- [DIRECTIONS]: Take the material below and reproduce, word for word, only the lines from the line with "This screenshot has width=1920, height=922." through the line with "1920x1084 pixels.".

[Start of section]

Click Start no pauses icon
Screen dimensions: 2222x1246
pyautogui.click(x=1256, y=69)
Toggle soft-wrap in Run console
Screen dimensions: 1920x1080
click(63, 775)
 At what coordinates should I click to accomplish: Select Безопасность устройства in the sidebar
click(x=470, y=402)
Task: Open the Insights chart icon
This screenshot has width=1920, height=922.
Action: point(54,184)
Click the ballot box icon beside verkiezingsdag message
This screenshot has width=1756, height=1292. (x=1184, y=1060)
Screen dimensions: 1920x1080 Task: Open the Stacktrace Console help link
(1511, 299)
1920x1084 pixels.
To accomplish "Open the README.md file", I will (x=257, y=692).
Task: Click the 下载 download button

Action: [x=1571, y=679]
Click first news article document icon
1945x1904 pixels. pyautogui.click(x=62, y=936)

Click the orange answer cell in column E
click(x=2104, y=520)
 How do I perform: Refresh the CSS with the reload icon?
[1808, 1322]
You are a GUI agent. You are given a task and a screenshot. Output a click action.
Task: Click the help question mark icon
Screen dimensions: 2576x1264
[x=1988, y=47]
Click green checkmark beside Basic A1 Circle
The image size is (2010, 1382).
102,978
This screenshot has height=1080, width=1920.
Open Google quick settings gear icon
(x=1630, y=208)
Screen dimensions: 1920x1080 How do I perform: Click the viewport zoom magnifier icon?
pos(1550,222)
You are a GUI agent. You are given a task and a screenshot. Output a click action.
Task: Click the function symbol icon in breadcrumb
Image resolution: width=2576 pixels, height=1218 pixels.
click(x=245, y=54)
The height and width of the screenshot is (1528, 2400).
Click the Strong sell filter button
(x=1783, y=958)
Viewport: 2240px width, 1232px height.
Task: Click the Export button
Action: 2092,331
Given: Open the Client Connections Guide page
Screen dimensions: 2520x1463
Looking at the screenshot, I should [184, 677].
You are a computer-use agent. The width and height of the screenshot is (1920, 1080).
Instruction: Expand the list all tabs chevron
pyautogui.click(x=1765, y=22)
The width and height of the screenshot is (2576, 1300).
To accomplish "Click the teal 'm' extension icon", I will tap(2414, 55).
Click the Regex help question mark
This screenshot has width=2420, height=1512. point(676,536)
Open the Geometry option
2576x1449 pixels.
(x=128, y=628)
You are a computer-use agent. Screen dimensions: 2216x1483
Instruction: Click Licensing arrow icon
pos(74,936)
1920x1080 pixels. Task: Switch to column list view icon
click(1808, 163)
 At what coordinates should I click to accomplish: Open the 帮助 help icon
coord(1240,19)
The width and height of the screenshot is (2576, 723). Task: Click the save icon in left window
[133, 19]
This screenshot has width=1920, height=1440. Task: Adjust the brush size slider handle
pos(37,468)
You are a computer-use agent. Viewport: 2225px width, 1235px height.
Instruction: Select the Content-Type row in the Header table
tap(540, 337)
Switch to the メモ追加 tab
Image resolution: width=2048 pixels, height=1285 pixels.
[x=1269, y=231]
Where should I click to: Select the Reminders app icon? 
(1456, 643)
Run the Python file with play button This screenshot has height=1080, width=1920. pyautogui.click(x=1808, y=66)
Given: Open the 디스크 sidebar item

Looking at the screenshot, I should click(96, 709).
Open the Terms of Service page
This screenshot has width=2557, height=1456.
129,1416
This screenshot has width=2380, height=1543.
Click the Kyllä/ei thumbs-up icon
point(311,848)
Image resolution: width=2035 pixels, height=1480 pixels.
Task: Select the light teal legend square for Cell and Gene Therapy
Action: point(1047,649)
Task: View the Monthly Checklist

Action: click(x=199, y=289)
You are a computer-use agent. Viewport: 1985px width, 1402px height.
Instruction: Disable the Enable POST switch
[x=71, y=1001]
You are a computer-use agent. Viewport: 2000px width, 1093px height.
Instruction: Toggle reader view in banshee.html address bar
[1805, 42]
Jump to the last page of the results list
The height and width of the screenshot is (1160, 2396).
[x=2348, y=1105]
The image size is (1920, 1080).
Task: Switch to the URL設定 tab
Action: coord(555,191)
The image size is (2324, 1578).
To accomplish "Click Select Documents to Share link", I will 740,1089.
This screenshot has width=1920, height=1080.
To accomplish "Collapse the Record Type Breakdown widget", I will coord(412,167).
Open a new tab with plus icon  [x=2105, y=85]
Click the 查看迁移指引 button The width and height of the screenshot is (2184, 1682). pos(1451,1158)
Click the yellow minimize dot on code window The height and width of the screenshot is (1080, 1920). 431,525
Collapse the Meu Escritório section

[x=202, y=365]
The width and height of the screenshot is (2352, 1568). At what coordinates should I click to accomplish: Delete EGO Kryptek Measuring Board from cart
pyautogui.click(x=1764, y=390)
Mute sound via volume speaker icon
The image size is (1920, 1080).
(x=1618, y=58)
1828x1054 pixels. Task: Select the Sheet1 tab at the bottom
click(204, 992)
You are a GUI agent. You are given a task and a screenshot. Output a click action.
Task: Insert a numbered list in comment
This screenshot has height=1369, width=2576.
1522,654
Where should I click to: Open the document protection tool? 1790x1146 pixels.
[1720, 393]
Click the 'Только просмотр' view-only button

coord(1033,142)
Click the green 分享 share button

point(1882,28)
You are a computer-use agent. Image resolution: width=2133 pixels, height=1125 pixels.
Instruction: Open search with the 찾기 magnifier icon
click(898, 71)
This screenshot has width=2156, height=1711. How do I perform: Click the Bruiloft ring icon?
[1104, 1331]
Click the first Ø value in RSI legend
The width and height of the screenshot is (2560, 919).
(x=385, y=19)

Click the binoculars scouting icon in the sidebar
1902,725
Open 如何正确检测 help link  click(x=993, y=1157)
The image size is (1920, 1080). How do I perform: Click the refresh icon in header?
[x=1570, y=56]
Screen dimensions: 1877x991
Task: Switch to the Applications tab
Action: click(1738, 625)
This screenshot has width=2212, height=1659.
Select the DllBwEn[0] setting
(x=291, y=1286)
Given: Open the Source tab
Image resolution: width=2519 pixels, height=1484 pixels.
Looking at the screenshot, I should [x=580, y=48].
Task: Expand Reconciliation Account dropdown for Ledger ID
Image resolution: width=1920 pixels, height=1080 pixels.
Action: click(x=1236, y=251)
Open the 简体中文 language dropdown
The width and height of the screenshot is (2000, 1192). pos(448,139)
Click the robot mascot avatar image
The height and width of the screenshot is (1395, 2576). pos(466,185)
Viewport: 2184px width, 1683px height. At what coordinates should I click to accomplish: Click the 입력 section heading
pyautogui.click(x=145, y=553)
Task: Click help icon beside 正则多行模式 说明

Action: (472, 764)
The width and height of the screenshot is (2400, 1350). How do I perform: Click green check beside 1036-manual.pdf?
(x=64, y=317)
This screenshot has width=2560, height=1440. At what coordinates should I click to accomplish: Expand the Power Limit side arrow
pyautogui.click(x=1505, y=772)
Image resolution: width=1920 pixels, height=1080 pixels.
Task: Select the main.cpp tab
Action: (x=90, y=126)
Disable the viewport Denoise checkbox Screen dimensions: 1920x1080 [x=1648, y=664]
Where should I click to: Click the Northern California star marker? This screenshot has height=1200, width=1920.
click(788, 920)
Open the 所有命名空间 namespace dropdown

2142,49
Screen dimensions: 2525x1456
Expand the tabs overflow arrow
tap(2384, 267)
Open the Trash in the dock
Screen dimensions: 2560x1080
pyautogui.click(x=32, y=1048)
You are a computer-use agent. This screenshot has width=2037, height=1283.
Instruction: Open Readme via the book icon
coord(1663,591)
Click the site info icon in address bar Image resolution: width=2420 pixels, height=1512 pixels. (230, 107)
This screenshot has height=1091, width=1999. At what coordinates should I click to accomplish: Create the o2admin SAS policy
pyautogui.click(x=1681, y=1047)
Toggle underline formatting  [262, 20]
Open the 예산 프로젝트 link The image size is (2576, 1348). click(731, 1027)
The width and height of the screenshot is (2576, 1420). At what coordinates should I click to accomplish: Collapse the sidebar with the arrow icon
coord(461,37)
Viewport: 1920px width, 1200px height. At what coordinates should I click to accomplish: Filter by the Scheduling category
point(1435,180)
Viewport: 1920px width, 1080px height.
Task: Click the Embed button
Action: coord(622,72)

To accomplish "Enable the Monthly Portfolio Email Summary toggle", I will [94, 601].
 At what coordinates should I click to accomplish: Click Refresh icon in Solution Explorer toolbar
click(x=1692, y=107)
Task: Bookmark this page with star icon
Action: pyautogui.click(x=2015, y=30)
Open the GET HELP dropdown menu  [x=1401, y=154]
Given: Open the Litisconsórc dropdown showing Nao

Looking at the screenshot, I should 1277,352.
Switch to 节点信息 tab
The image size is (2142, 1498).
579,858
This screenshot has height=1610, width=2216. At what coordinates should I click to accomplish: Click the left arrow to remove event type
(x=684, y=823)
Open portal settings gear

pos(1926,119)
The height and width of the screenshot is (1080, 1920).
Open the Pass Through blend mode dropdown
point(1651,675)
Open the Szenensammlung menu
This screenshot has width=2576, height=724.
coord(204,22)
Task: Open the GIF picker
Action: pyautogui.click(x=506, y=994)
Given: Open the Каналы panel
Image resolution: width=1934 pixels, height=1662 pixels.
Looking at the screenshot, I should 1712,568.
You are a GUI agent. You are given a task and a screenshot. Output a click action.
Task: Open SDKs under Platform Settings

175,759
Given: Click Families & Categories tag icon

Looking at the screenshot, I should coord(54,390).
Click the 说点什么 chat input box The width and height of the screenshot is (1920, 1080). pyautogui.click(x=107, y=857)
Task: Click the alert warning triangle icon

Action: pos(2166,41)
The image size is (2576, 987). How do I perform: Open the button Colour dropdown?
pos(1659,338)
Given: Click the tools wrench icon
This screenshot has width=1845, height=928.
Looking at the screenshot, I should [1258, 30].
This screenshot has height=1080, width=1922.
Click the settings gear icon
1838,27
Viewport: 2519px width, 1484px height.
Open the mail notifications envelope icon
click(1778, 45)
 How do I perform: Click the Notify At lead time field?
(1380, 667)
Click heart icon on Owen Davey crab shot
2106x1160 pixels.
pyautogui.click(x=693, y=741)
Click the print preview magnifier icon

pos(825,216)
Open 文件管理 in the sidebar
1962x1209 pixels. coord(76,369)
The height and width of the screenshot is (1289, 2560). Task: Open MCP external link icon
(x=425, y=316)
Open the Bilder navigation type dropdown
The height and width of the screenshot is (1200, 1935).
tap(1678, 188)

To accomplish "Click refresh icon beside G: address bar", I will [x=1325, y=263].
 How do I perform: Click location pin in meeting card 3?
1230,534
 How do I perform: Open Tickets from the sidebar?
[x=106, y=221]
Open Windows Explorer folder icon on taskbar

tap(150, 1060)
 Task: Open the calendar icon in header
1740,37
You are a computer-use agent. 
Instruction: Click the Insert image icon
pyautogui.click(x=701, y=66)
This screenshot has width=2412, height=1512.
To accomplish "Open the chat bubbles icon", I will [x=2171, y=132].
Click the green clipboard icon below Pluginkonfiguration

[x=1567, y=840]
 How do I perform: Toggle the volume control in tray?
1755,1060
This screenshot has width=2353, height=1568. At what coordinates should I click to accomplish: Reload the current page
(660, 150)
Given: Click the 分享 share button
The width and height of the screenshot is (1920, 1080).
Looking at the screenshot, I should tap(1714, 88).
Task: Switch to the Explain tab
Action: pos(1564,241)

[End of section]

- [EXERCISE ANSWER]:
This screenshot has width=1920, height=922.
Action: point(54,184)
Click the ballot box icon beside verkiezingsdag message
This screenshot has width=1756, height=1292. (x=1184, y=1060)
Screen dimensions: 1920x1080 Task: Open the Stacktrace Console help link
(1511, 299)
1920x1084 pixels.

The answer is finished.